Hat noch jemand Anregungen? Würde mich über alles freuen!


----------



## kelevra (15. Oktober 2009)

OS ist Win 7. Die Firmware habe ich unter Win7 auch nicht installiert bekommen. Habe ich über einen anderen Rechner mit XP gemacht gehabt. 

Könnte auch daran liegen, dass es dann mit'm Treiber besser funzt ?!


----------



## ghostadmin (15. Oktober 2009)

Copperhead und Win 7 habe ich am laufen gehabt. 
Treiber einfach im Kompatibilitätsmodus installieren, klappt wunderbar.


----------



## Biebre (15. Oktober 2009)

Ich habe es endlich hinbekommen 

[LÖSUNG] Windows 7 Treiber für Razer Copperhead - ForumBase


----------



## ghostadmin (15. Oktober 2009)

Gott wie umständlich... Da bin ich mitn Komp.modus 50 mal schneller.


----------



## kelevra (15. Oktober 2009)

ghostadmin schrieb:


> Copperhead und Win 7 habe ich am laufen gehabt.
> Treiber einfach im Kompatibilitätsmodus installieren, klappt wunderbar.

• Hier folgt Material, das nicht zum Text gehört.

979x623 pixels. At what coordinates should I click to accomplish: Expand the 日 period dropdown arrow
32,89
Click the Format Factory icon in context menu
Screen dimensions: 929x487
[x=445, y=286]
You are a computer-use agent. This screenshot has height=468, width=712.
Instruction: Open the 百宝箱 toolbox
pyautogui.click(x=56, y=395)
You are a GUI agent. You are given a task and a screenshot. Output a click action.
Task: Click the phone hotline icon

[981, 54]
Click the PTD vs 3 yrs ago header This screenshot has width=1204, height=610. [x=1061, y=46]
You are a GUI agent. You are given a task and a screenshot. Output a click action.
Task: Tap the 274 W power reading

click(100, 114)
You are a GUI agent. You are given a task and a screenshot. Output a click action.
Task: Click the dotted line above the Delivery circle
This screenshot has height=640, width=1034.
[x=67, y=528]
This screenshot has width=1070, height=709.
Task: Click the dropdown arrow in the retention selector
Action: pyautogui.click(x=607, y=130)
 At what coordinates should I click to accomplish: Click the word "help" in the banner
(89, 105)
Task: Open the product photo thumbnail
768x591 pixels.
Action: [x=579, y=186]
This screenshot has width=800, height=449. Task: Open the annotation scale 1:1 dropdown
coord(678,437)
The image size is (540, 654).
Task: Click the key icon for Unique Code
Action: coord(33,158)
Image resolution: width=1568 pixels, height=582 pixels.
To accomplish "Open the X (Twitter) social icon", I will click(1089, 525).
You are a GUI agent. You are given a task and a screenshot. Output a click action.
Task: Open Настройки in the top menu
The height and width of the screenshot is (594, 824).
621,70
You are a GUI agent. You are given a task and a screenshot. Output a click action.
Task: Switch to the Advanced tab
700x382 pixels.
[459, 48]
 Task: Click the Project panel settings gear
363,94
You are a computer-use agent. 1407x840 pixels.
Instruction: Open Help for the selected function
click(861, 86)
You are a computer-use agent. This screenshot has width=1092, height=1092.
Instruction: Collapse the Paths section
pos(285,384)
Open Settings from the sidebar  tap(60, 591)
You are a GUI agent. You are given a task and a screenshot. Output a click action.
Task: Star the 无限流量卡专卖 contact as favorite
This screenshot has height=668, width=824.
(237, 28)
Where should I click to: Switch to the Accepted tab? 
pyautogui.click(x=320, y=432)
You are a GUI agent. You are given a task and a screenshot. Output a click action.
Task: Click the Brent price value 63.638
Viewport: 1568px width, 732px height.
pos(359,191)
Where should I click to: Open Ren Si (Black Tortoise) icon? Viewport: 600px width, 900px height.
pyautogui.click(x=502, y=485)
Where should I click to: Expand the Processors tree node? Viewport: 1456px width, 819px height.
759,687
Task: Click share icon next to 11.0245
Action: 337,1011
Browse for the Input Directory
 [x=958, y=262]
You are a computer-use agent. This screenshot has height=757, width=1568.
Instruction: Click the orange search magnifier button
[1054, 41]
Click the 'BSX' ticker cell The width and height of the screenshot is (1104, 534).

Na klar, hätte man auch drauf kommen können. Hab nie dran gedacht Treiber im Komp.modus zu installieren.


----------



## Biebre (15. Oktober 2009)

Ja das ist wirklich "umständlich".

Aber nur mit dem Kompatibilitätsmodus hat es bei mir NICHT funktioniert. Alle diese Schritte musste ich ausführen, damit es wirklich geklappt hat


----------